Nick Cannon Gets Canceled – After Anti-Semitic Slurs and Anti-White Rant (VIDEO)
If you haven’t watched this yet, then you may have no idea how much of a racist Nick Cannon is.
Actually, it’s not even that he’s just racist, he’s a black supremacist!
This is what he said during his podcast:
“Melanin is so powerful, connects us in a way, that the reason why they fear blacks is because of the lack that they have of it. When you see a person that has a lack of pigment, a lack of melanin, they fear that they will be annihilated.”
“So, therefore, however they got the power, they had a lack of compassion. Melanin comes with compassion, melanin comes with soul. We call it soul. You know soul brothers and sisters. That’s the melanin that connects us. So the people that don’t have it, and I’m going to say this carefully, are a little less.”
“They didn’t have the power of the sun, the sun then started to deteriorate their skin, so then they’re acting out of fear, they’re acting out of low self-esteem, they’re acting out of a deficiency. So, therefore, the only way that they can act is evil.

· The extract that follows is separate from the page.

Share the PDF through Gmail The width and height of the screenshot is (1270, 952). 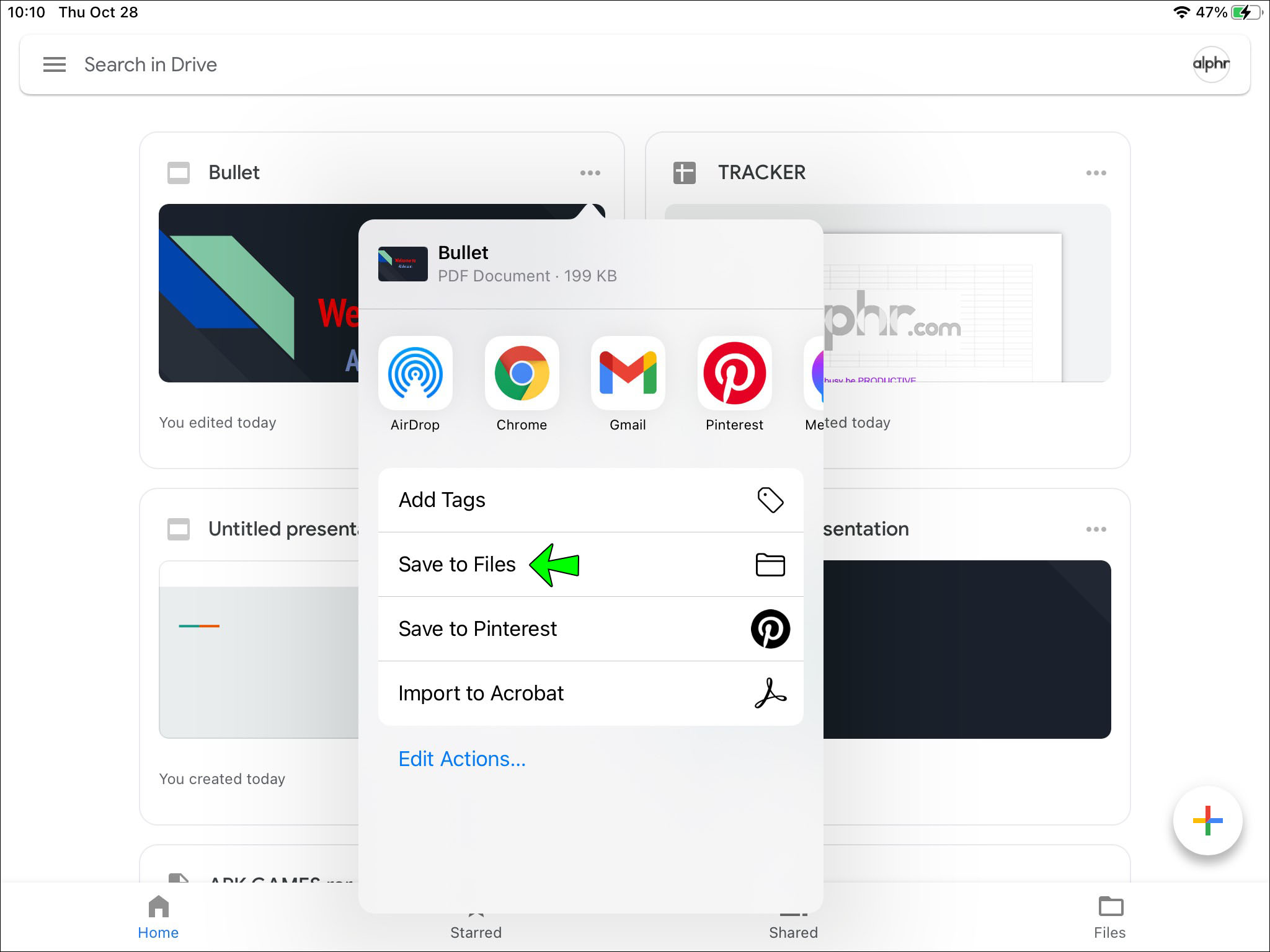point(628,374)
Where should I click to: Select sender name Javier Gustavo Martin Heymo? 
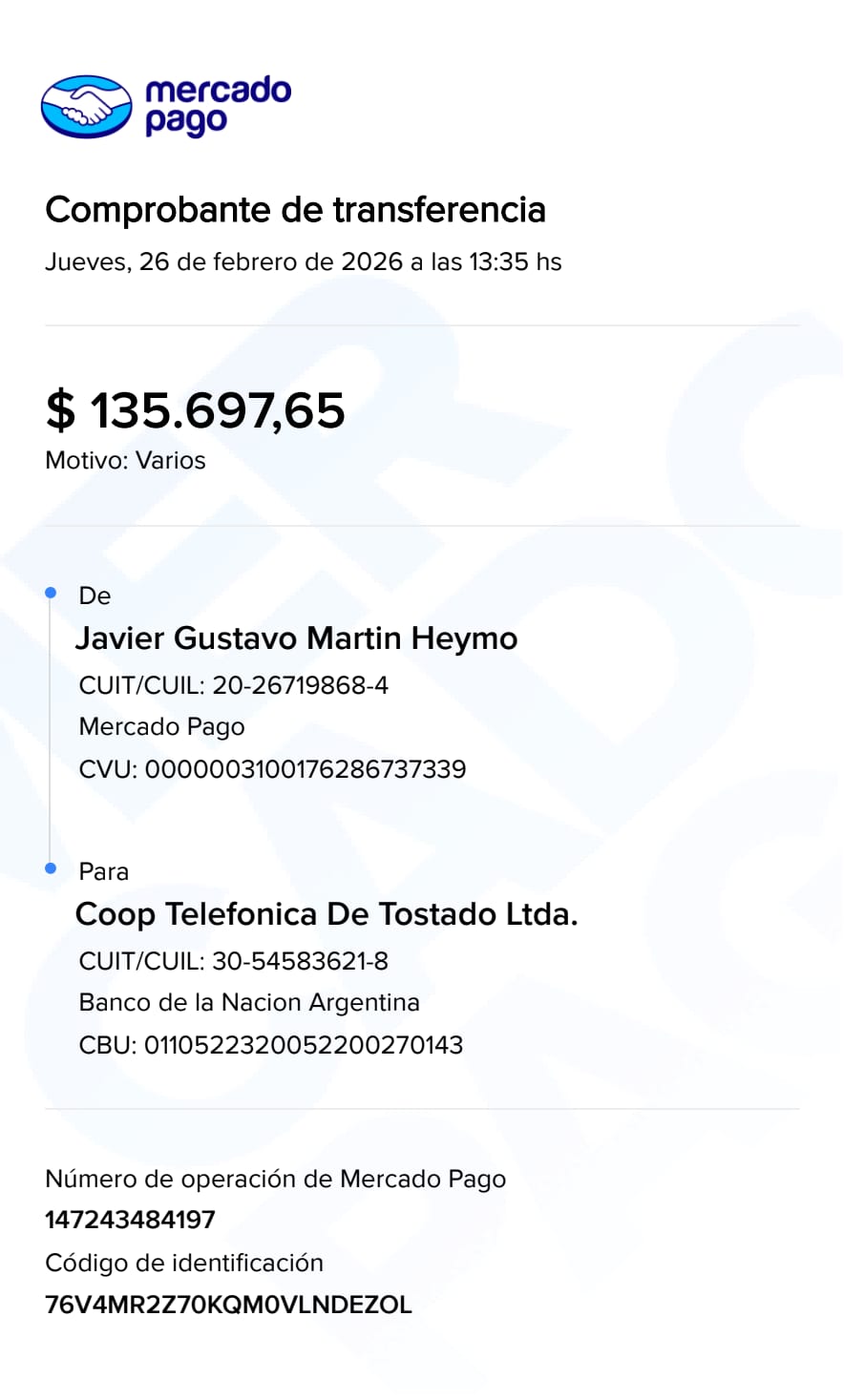[x=296, y=638]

They have to rob, steal, rape, kill in order to survive. […] They had to be savages, they had to be barbaric, because they’re in these Nordic mountains, they’re in these rough environments, so they’re acting as animals. So they are the ones that are actually closer to animals, they are the ones that are actually the true savages.”
https://www.youtube.com/watch?v=w0HkK-AmOL8
This is utter bull***t. I’ve never robbed anyone, raped anyone, or killed anyone in order to survive or get to where I am today.
This is literally the most racist thing I’ve heard any celebrity say, and it’s coming from a black man. It looks like white supremacy isn’t what we should be concerned about, it’s black supremacy.
It wasn’t long before ViacomCBS canceled his program.
Cannon later issued some sad excuse for what he said, but not really, because he didn’t repent of anything that he actually said, he only tried to justify it.
According to Vulture.com:
Cannon asserted the truth of a number of conspiracy theories in the episode, referencing “the Rothschilds, centralized banking, the 13 families, the bloodlines that control everything even outside of America.” Cannon insisted that the conversation was not hateful, because “Semitic people are black people.” “You can’t be anti-Semitic when we are the Semitic people,” he said. He also voiced admiration for Nation of Islam leader Louis Farrakhan.
In a statement on Facebook yesterday, Cannon addressed the episode, writing, “I do not condone hate speech nor the spread of hateful rhetoric,” but did not directly apologize for the podcast episode, instead saying, “I encourage more healthy dialogue and welcome any experts, clergy, or spokespersons to any of my platforms to hold me accountable and correct me in any statement that I’ve made that has been projected as negative.” Cannon elaborated on his thoughts in a statement to Fast Company, saying, “There’s no malice or negative intent, but in a time like 2020 we got to have these conversations.”